My very limited experience here in Canada is that volunteers have an important (actually, essential) role in small libraries. There is a core of paid staff, but a lot of desk-duty, book-shelving and labelling is undertaken by volunteers. When I started reading British librarians' objections to the use of volunteers, my first reaction was to think 'well it seems to work quite well here', and wonder what the fuss was about. The work done by volunteers in just one library I'm involved with here is worth tens of thousands of dollars a year.

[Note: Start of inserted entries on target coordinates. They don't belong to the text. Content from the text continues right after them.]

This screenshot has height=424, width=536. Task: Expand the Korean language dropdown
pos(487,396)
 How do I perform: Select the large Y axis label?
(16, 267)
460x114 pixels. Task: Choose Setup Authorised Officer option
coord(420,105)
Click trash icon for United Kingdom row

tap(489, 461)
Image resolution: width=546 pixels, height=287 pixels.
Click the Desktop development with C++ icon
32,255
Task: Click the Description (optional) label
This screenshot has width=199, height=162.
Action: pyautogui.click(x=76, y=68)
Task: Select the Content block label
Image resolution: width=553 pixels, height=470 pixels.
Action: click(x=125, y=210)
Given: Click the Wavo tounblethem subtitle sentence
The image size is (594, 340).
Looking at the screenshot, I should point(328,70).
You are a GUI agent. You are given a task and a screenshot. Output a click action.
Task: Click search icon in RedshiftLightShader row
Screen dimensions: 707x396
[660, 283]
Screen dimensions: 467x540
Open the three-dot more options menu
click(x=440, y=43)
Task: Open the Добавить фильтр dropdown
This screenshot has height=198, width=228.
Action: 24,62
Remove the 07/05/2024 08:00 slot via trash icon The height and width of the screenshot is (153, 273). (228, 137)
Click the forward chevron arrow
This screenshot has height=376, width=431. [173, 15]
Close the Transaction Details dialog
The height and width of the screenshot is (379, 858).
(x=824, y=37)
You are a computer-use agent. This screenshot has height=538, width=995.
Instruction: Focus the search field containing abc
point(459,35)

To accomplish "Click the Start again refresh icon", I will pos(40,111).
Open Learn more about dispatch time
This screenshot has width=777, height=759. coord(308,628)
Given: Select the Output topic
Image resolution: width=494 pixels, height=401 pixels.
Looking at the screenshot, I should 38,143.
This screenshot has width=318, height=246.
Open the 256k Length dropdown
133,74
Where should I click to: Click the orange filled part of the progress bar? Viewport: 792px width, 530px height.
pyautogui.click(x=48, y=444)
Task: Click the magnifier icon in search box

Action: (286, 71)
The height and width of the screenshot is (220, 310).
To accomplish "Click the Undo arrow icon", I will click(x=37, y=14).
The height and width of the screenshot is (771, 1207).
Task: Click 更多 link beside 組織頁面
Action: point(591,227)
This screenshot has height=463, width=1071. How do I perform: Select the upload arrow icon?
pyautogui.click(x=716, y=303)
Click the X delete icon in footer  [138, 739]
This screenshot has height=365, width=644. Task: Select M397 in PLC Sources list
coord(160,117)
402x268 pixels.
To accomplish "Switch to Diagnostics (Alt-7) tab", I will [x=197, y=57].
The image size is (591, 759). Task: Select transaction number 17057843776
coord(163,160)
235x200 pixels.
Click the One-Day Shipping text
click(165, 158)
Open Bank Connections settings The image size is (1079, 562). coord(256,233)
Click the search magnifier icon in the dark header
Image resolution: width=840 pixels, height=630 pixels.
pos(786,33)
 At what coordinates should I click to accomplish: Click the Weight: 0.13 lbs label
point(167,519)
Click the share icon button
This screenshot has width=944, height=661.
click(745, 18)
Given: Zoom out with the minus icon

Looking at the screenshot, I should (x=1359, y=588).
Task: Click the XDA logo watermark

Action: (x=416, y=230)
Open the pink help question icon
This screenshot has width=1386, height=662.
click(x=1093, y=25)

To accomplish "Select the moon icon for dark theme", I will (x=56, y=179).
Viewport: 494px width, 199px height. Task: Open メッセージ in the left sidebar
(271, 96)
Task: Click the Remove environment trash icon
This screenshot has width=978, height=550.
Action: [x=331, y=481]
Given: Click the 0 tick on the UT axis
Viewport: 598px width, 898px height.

But then I reflected a bit further and realised that 'here' and 'there' aren't very similar in this respect. My sense is that volunteering is much more common here and there is much more community spirit. Of course, part of this is the difference between living in a rural area here and (most recently) living in a city, there, but I also lived in an Oxfordshire village for a while and I still don't think there was the same extent of voluntary work there. There was a central hard-core set of retired people who had time to spare for community work, but I would say that was it. Just here in the County there are so many different organisations which do charitable works in the community - Lions, Kiwanis, Rotary, Legion, Elks, Odd Fellows, Masons, Women's Institutes, to name but a few (and that's not even looking at the activities of the various churches). And all for a population of only 25,000.
In Ontario, children have to do 40 hours of community service once they get to high school, which helps to get them into the volunteering mindset, I suppose. The Canadian Citizenship Study Guide we've got to learn for our test emphasises that one of the responsibilities of citizenship is 'Helping others in the community'. I somehow doubt that the same point is made in the British equivalent, but I'd be happy to be proved wrong about that.
Philip Pullman's wonderful, passionate speech in defence of Oxfordshire's threatened libraries makes good points about the scarcity of volunteers in the UK. I wonder why the two countries are so different in this respect, and whether it has always the case, or if something changed at some point in the UK to make people less likely to volunteer their time for others.